I should also mention that I have made, in total, probably around $20K from Digger. Spread over nine years. And for a webcomic, that’s considered pretty damn fine commercial success (and it’s worth noting that probably 90% of that is because a rockin’ little small press named Sofawolf did print versions. They did all the work, and I love them for it forever. I am frankly sort of amused that people are making a big deal out of the fact that there’s a self-published thing on this year’s Hugo ballot, because they were nominating Digger as a self-published work. I had to ask specifically that Sofawolf’s name go on the ballot with mine, because they do a damn fine job and they deserved to be there too.)
Once we settled the Wild West and put in railroads and people stopped dying of dysentery, it turned out that webcomics looked pretty much like everything else.
A couple of people made a LOT of money.
A lot of people made a little money.
Most people made almost no money.
I repeat, is this starting to sound familiar to anybody?
This is not me slamming on self-publishing. I would have self-published Digger if Sofawolf hadn’t stepped up. I have many friends who self-publish comic collections, books, all kinds of things. Many of them do very good work.
None of them are rich from it.
If the day comes when I have a book I love (and it will come) and my agent cannot sell it (too weird, wrong brand, whatever) then I will self-publish it. And I will try very hard to do good work.
And I will not get rich from it.
And that’s okay.
There are fewer webcomics now. The hyperbole has died down. People still try, and fail, and get grumpy and quit. The big names are mostly still big. It is still possible to get a decently good following and, if you work your ass off, either make a living from it or make enough to supplement your day job pretty nicely.
Is this starting to sound…oh, never mind. You get the point by now or you don’t, and you agree with me or you don’t.
But it wasn’t the road to glory and free money for everyone who could put a word bubble over a stick-figure And the secret to success WAS putting stuff out there, as it turns out—but it was also putting GOOD stuff out there, not firing a shotgun of crap at the wall and hoping something stuck. And you had to be consistent and reliable and do something special and not just try to be the next Penny Arcade/Kurtz/whatever.
And your art had to not suck and your writing REALLY had to not suck, or people ignored you. You couldn’t say “Real fans will read it and not care about your super-Nazi grammar and format issues!” because as it turned out, they wouldn’t. (I stopped reading multiple things because the comic artist would cram words right up to the edge of the word balloon and it made my eyes hurt.)

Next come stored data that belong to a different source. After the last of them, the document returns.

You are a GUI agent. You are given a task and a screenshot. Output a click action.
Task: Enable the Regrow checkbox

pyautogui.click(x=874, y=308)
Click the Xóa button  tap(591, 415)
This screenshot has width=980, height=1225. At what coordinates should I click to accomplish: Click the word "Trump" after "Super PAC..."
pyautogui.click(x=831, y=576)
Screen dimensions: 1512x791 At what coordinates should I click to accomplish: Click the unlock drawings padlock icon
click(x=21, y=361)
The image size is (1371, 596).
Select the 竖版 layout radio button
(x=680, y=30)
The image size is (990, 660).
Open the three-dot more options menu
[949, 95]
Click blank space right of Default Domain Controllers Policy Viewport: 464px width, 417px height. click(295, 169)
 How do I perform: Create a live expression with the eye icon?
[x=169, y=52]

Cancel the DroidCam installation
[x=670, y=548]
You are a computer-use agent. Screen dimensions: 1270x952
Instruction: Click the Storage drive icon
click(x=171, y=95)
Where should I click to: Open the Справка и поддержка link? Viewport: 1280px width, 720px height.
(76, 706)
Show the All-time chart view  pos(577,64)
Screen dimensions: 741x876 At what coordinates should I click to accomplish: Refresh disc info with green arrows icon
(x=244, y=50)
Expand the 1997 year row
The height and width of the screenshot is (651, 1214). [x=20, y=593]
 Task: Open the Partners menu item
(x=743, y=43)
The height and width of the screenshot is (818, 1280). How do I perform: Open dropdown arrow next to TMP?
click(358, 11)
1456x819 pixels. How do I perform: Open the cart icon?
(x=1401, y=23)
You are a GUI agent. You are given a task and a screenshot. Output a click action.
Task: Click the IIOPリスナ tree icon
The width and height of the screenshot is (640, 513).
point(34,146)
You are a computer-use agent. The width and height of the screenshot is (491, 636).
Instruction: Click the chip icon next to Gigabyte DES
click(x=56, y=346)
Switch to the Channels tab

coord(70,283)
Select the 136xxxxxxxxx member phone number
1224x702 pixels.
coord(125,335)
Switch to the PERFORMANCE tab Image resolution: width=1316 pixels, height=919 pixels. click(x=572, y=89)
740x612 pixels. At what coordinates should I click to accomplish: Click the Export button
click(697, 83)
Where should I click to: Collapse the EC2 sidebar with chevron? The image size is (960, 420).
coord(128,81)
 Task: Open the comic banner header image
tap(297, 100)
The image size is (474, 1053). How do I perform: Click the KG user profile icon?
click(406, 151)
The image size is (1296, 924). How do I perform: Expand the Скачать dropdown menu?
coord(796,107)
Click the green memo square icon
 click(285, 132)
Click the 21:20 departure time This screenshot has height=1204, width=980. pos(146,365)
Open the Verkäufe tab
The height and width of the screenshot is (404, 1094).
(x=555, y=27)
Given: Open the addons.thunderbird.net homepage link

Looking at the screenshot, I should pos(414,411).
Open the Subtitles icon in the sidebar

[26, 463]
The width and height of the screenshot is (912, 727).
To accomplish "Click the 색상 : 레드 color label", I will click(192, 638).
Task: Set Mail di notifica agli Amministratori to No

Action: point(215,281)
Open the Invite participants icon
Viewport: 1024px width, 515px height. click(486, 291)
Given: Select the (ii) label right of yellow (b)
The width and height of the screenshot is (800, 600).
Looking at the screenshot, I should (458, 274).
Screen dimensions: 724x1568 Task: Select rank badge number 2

Anyone who tells you that they know the future is lying. But I’ll give you my best guess, if you want it, and it’s worth exactly what you’re paying for it. If you don’t like it, ignore it. It doesn’t actually make a difference to me, or frankly, to the future.
In a couple of years, the self-publishing hyperbole will die down. People who got excited and then disappointed by their lack of instant success will go on to the next thing. Some people will knuckle down and do the work. Some people will figure out how to make a living or to supplement their day job pretty nicely.
And a couple of people will make a LOT of money.
And a lot of people will make a little money.
And most people will make almost no money.
And the song will remain the same.
*Okay, only some of us. We weren't all total dicks.